In the story, young Philip both adores and pities his friend Baines, the family butler. As we're told, it had "occurred to him how happily they could live together in the empty house if Mrs. Baines were called away," since she is always harping on her husband and making life just plain miserable in general. Philip stumbles onto a secret that Baines has been keeping regarding another woman, which pushes him into a world he doesn't quite understand and is not ready for; he then unwittingly betrays Baines prompting a series of events that will trouble and color Philip's psyche for the remainder of his life.
I have to say that I love this movie. This is my second time viewing the film, and it was better this time around than the first. Even though Philip stays a little boy here and there is no hint of the older Philip as in Greene's original story, it is so suspenseful that I was mesmerized. The casting of Bobby Henrey as Phillipe was so perfect that his is the face I saw while reading the story; the same is true in the case of Mrs. Baines, who in the book is described by Philip as being "so like the witches of his dreams." The scene with MacGregor, the snake, the one that really sets Philip against her (not in the novel, by the way), says everything a person needs to know about this character.
Sadly, with two books/three stories at once under discussion here, there's really no time to dig deep, but careful readers will definitely find a LOT going on in these stories aside from plot. The quotation I began this post with is from "The Fallen Idol," and this one short sentence to me embodies much of the essence of all three of these stories. For me, it ties these diverse tales together in a way that makes complete sense. In The Ministry of Fear the main character accidentally stumbles into a serious case of espionage, The Third Man focuses on a man who refuses to believe that his best friend in the world might possibly be guilty of horrific deeds in postwar Austria, and in "The Fallen Idol" young Philip finds himself plunged headlong into the messy adult world with no understanding of how it works.

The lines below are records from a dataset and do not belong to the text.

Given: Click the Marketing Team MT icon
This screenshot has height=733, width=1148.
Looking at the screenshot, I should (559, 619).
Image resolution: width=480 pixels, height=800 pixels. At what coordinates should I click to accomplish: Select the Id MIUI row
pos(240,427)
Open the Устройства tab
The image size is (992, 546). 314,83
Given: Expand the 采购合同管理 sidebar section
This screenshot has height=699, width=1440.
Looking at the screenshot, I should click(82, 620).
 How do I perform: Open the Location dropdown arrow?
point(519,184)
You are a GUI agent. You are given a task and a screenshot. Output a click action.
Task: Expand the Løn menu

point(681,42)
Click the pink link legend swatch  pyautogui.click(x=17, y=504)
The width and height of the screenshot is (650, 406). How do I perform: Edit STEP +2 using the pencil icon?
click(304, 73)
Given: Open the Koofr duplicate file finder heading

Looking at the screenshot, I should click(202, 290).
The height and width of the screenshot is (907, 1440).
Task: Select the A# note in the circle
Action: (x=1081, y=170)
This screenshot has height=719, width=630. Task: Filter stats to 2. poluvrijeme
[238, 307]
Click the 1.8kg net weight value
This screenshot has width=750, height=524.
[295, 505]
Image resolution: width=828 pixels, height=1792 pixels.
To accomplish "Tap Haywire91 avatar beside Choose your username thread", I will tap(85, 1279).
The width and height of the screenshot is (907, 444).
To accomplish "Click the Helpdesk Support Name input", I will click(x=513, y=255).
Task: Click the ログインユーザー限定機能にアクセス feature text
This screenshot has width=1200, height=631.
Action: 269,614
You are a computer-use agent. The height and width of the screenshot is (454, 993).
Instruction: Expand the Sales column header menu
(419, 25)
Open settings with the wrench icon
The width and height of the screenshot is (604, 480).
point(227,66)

For me all three are also scenarios of a sort of lost innocence that can never be reclaimed, all have to do with secrets and lies, and all are frankly quite brilliant. As I keep telling people, it's just a shame that this author is not read very widely any more. He is a master storyteller as well as an author whose works go well beyond simple plot into deeper, darker places -- in short, my kind of writer.
I highly, highly recommend these two books as well as the movies -- I'll be revisiting Greene here shortly.